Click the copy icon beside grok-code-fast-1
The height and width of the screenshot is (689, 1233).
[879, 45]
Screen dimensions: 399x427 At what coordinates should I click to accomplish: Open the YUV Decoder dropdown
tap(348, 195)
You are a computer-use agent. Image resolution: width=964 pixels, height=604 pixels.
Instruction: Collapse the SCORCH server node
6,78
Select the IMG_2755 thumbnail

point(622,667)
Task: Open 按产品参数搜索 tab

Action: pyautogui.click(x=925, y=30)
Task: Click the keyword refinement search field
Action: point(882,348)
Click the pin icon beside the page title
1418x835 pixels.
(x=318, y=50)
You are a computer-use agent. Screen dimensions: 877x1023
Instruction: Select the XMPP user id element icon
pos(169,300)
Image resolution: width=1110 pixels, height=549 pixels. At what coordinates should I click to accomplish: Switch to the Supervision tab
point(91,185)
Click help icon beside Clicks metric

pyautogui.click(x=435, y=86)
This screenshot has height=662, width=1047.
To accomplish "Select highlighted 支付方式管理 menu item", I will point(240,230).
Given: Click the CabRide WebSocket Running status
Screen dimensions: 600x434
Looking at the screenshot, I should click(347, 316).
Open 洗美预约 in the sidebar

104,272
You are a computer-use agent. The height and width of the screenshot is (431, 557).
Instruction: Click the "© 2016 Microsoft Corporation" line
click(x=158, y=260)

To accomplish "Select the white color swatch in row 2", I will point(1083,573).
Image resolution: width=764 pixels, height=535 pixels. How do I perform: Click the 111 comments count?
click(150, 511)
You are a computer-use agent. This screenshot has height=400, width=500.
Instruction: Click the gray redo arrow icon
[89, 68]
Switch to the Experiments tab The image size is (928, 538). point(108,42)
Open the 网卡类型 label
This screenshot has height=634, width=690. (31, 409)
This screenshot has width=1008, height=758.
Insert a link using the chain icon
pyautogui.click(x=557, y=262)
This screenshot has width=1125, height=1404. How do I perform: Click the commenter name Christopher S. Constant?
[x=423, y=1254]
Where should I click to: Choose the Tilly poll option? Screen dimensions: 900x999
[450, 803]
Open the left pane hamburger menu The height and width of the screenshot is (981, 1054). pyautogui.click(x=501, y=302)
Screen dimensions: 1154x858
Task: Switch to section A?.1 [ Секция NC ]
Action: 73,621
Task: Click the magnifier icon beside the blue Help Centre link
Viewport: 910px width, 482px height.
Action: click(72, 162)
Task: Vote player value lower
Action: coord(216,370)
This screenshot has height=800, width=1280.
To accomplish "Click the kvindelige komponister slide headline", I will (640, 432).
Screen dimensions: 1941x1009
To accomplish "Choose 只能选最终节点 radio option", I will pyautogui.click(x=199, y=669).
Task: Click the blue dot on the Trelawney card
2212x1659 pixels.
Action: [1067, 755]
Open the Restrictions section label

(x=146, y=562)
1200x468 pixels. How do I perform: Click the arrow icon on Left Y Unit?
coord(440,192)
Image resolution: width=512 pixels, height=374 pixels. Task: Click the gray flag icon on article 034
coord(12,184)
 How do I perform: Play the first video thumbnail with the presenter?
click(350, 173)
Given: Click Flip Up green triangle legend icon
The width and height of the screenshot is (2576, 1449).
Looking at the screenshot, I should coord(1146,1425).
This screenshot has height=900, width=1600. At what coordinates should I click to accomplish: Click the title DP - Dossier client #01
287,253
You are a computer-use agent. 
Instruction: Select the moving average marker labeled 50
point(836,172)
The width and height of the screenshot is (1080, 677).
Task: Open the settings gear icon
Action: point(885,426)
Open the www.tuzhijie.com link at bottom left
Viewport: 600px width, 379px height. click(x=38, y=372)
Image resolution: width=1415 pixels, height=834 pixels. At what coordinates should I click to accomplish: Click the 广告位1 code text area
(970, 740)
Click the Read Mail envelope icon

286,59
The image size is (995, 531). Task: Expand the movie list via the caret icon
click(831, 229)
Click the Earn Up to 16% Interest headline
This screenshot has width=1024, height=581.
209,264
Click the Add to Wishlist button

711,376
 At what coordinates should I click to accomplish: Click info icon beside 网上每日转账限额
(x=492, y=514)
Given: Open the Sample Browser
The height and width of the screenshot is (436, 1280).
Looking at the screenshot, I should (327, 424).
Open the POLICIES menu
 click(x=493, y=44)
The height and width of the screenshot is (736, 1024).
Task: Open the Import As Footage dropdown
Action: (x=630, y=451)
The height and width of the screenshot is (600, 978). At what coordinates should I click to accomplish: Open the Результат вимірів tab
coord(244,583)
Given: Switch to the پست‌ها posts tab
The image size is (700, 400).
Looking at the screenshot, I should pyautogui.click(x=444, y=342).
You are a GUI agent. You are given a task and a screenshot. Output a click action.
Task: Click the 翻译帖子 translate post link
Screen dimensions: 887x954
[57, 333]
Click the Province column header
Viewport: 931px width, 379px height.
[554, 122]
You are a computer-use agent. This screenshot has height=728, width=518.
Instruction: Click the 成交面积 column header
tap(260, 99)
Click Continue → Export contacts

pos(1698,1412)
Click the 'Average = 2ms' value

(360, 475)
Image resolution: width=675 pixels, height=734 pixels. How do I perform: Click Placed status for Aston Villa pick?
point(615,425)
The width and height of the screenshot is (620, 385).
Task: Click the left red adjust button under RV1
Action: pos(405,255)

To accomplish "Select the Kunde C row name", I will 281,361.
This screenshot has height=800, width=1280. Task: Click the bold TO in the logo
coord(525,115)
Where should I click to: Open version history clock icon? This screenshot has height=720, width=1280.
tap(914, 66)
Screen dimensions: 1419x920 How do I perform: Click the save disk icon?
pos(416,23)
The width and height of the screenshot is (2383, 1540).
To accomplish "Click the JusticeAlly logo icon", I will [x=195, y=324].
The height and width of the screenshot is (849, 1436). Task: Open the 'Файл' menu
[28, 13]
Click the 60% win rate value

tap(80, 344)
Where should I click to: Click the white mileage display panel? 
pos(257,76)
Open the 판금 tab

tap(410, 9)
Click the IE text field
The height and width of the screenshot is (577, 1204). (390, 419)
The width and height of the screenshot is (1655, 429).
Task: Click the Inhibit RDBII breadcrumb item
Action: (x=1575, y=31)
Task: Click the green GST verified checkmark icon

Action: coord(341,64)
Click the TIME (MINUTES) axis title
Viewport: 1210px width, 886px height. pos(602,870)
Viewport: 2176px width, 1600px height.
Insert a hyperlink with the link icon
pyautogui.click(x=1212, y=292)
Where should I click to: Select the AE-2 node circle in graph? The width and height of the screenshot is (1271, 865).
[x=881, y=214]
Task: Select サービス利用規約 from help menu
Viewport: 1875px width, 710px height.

Stated exercise
Starting with the line that contains "Click Continue → Export contacts" and going on through the last of the lines, change "How do I perform" to "How can I perform" and give those lines again, leaving everything else as it stands.

Solution for this exercise
Click Continue → Export contacts

pos(1698,1412)
Click the 'Average = 2ms' value

(360, 475)
Image resolution: width=675 pixels, height=734 pixels. How can I perform: Click Placed status for Aston Villa pick?
point(615,425)
The width and height of the screenshot is (620, 385).
Task: Click the left red adjust button under RV1
Action: pos(405,255)

To accomplish "Select the Kunde C row name", I will 281,361.
This screenshot has height=800, width=1280. Task: Click the bold TO in the logo
coord(525,115)
Where should I click to: Open version history clock icon? This screenshot has height=720, width=1280.
tap(914, 66)
Screen dimensions: 1419x920 How can I perform: Click the save disk icon?
pos(416,23)
The width and height of the screenshot is (2383, 1540).
To accomplish "Click the JusticeAlly logo icon", I will [x=195, y=324].
The height and width of the screenshot is (849, 1436). Task: Open the 'Файл' menu
[28, 13]
Click the 60% win rate value

tap(80, 344)
Where should I click to: Click the white mileage display panel? 
pos(257,76)
Open the 판금 tab

tap(410, 9)
Click the IE text field
The height and width of the screenshot is (577, 1204). (390, 419)
The width and height of the screenshot is (1655, 429).
Task: Click the Inhibit RDBII breadcrumb item
Action: (x=1575, y=31)
Task: Click the green GST verified checkmark icon

Action: coord(341,64)
Click the TIME (MINUTES) axis title
Viewport: 1210px width, 886px height. pos(602,870)
Viewport: 2176px width, 1600px height.
Insert a hyperlink with the link icon
pyautogui.click(x=1212, y=292)
Where should I click to: Select the AE-2 node circle in graph? The width and height of the screenshot is (1271, 865).
[x=881, y=214]
Task: Select サービス利用規約 from help menu
Viewport: 1875px width, 710px height.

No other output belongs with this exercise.